With the declared mission of “helping to build, and often rebuild, resilience within the Jewish community,” social worker Moshe Borowski has set an ambitious agenda for SSTART, a fledgling nonprofit group that helps families and communities deal with trauma.
Borowski has worked with Jewish schools, synagogues, and communal institutions throughout the country, including organizations in northern New Jersey.
SSTART: School and Synagogue Trauma and Resilience Training was founded in 2006. Earlier, Borowski helped start the Metropolitan Jewish Hospice in New York and created the crisis and bereavement department of Chai Lifeline, which offers support to seriously ill children and their families.
As for SSTART, Borowski said he decided a group was needed to address trauma caused by events other than illness and death, including, for example, divorce and abuse. The organization is supported by private donations.
Much of his work, said Borowski, reflects “the ripple effect.” For example, he explained, “a rabbi may ask me to speak with a parent who says her child can’t sleep, but this may be because another child had a parent who died.”
“When tragedy hits, it leaves us wrestling with new realities,” said Borowski. “One of the most frustrating aspects of any type of trauma or loss is: What do you say or do to help when it seems that nothing can be accomplished?” Recently, he noted, he was consulted by Chabad on how to speak with children about the massacre in Mumbai.
In addition to offering crisis intervention “to help the healing process by reconnecting victims to their inner strengths and coping skills,” the group provides life-skills programs to help people prepare before challenges arise, sending printed materials and making presentations to interested groups. One publication lists common grief reactions of children – including physical, cognitive, emotional, behavioral, and spiritual symptoms (such as loss of meaning or purpose).
In counseling parents, Borowski said, he quotes the late psychiatrist Viktor Frankl, a concentration camp survivor and author of “Man’s Search For Meaning.”
“I tell them almost any response from their child is normal,” said Borowski, “and they have to convey that to the child. Kids with trauma question whether they’re normal. [Children] also have to be told that they’re not alone in having to deal with this. There’s a smorgasbord of people they can turn to.”
Most important, he said, children must understand “that they have permission to go through this.”
Aliza Frohlich, middle school psychologist at Yavneh Academy in Paramus, said Borowski’s work is helpful to local Jewish institutions.
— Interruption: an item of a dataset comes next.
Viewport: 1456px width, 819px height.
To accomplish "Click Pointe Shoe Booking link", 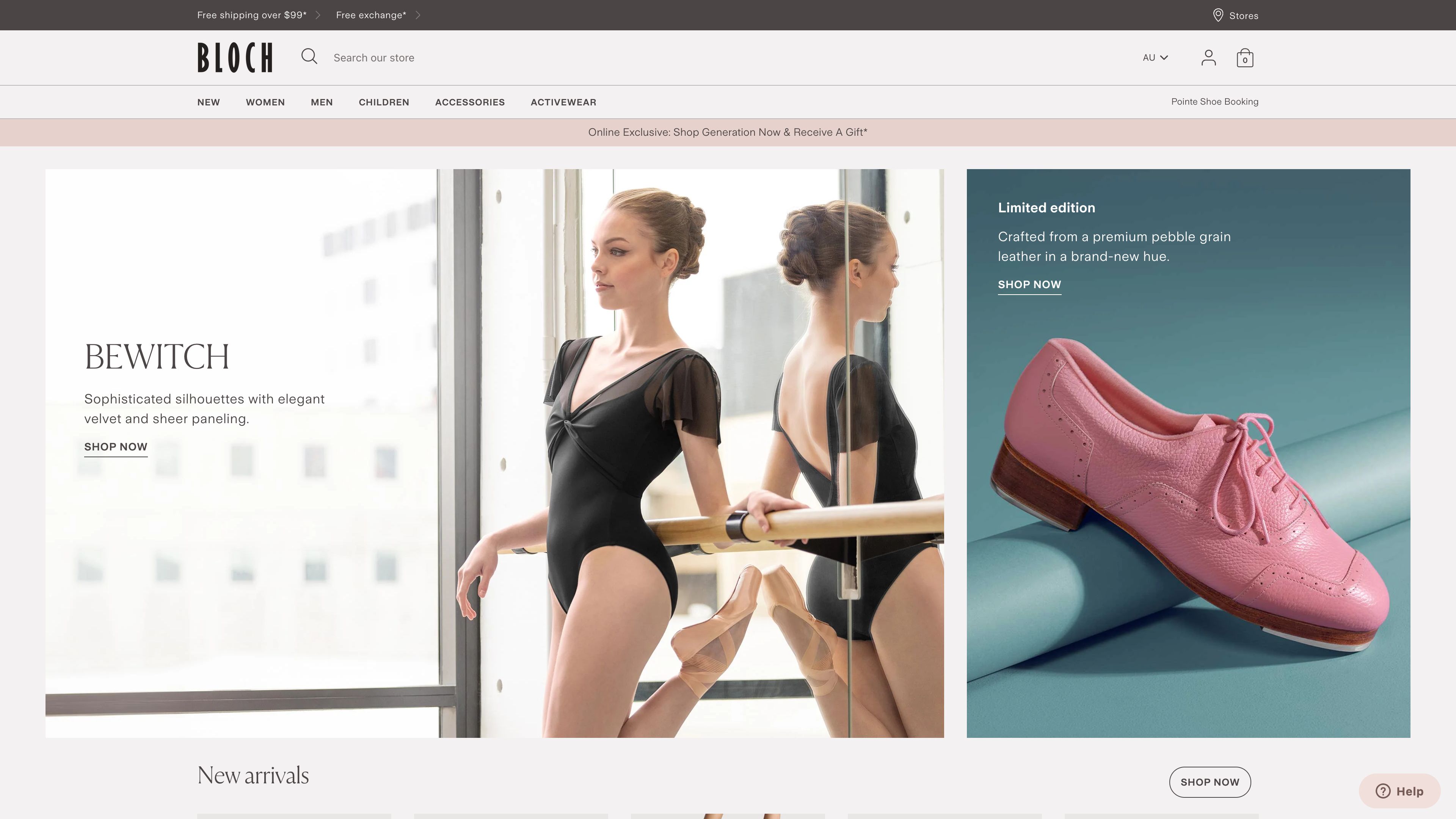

“A school may only have one mental health professional on staff,” she said. When a community tragedy occurs – Frohlich cited, for example, the fire that devastated the Seidenfeld family in Teaneck in 2005 – educators “can’t deal with it alone. They need to be able to call someone” who has special expertise in that area.
The Yavneh psychologist said she has had occasion to consult Borowski on issues that have arisen in her school and considers him an important resource, especially when “there’s a sudden, shocking death that’s hard to deal with.” She added that, as former head of a lecture series at Teaneck’s Beth Aaron, she invited Borowski several years ago to speak on grief and mourning.
Among the programs offered by SSTART is GameDay, held in conjunction with the New Jersey Nets. Ephraim Jaffe of Passaic, who has helped publicize SSTART and was one of the group’s first “big brothers,” said Borowski arranges for him to bring groups of high school students to basketball games.
“He feels they’re under pressure and just need to have a good time, to chill out,” he said.
Volunteer Boruch Spivack said he’s been “fortunate to have had the opportunity to connect Moshe with Passaic-Clifton Jewish Family Services and Someaich Achim,” a case-management program designed to help individuals and families in crisis.
“Dozens of children, and some of their parents, have had the opportunity to attend the games for free,” said Spivack. “The kids are mere feet away from the players and have had the opportunity to take pictures with the players and talk with them and receive their autographs. This is a once-in-a-lifetime thrill for people who can really use it.”
Spivack, who said he runs the youth baseball league (“called ‘yiddle’ league”) in Passaic”“Clifton, added, “I know that oftentimes, sports is the one place that kids can go to escape whatever is troubling them and, for a few hours, not have to think about the daily problems.”